Most of the players had left the floor and the crowd was filtering out of the Rose Garden after Gonzaga’s thrilling 83-81 win over Western Kentucky on Saturday, but GU’s Micah Downs, Jeremy Pargo, Matt Bouldin and Demetri “Meech” Goodson, of course, were courtside awaiting TV and radio interviews.
They had a minute to themselves. So they stood there laughing, clowning around and reliving Goodson’s game-winning bank shot with 0.9 seconds left.
“It was just unbelievable,” Bouldin said. “Unbelievable game, not a lot of times you get to be part of something like that. We were excited looking back at the ending. (Western Kentucky) was such a great team. And we were just so happy for Meech.”
The positive vibes are starting to stack up for the Bulldogs. Accomplished over the weekend alone:
•They won a first-round NCAA tournament game for the first time in three years.
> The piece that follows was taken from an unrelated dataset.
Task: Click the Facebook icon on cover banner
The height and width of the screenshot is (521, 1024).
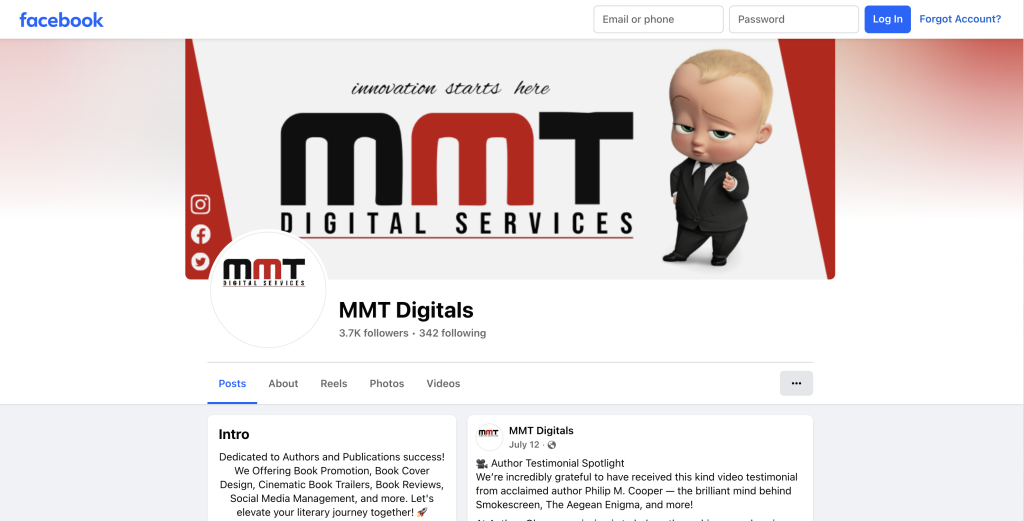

•They fell behind by six against physical, methodical, defensive-minded Akron, but an impressive 31-6 run produced a 77-64 victory Thursday. Gonzaga’s defense triggered the turnaround.
The Bulldogs came back from six down again Saturday in a fast-paced offensive shootout with Western Kentucky to advance to the Sweet 16. Gonzaga’s offense carried the day.
“There’s been a quiet confidence and assurance and a pretty good amount of poise and not panicking down the stretch or even in the middle of these games,” head coach Mark Few said. “We got down five or seven and they stayed with it. They’ve had a real mature, possession-by-possession approach and nobody ever really created huge space on us over the weekend.”
•They survived a late scare as WKU scored nine rapid-fire points – two buckets coming after Gonzaga turnovers – to pull even before Goodson’s game-winner.
“We probably need to work on that a little bit,” Downs said of the two-minute stretch when WKU wiped out Gonzaga’s 81-72 lead. “But the only thing that matters is we pulled it out. I’m just so thankful we get to move on and we get another game.”
•Pargo and Josh Heytvelt were members of GU’s 2006 team that was outscored 11-0 by UCLA over the final 3:12 and absorbed a crushing 73-71 loss in the Sweet 16.
“Definitely had flashbacks,” Pargo said.
Added Heytvelt: “It was kind of one of those here-we-go-again things. But as soon as ‘Meech’ threw it in the hoop it reminded me of Blake (Stepp’s last-second) shot against Arizona (in 2003), but ours was lucky enough to go in. A much better outcome.”
•They won a close game. When your average scoring margin is 17.2 points (second nationally), close games aren’t the norm. Gonzaga is 6-4 in games decided by single digits. WKU is 14-5 in games decided by 10 or less.
“It was a great feeling to get out of that first round a couple days ago and it’s an even better feeling to win like we did (Saturday),” Heytvelt said. “We’ve had a lot of close games, many of them went the other direction.”
Four of Gonzaga’s five losses came by 5, 5, 1 and 7 points during a 17-day stretch in December.
•They won it by executing an end-of-game or end-of-shot clock possession, which haven’t always been fruitful for Gonzaga the past two years. In addition to Goodson’s shot, GU ended the first half with a play that resulted in Bouldin penetrating and getting fouled. He made 1 of 2 free throws.
“We go over end-of-game situations all the time,” Downs said. “Goodson has shown he can handle it, so obviously it paid off.”
Few elected not to call timeout after Steffphon Pettigrew’s tip-in tied the score at 81 with 7.9 seconds left. That decision was made during WKU’s timeout with 24.8 seconds remaining.
“The first thing we talked about was, ‘We need one stop. We have a small lineup so we have to dig in, carve out your space and get the rebound,’?” Few said. “We got the stop, we didn’t get the rebound.
“I said, ‘If they score, let’s get it and go, unless we don’t have anything I’ll call timeout.’ We’ve got our guards out there, let’s push it up and see if we can get something going to the rim.”
That’s exactly what unfolded, concluding a productive weekend for the Zags.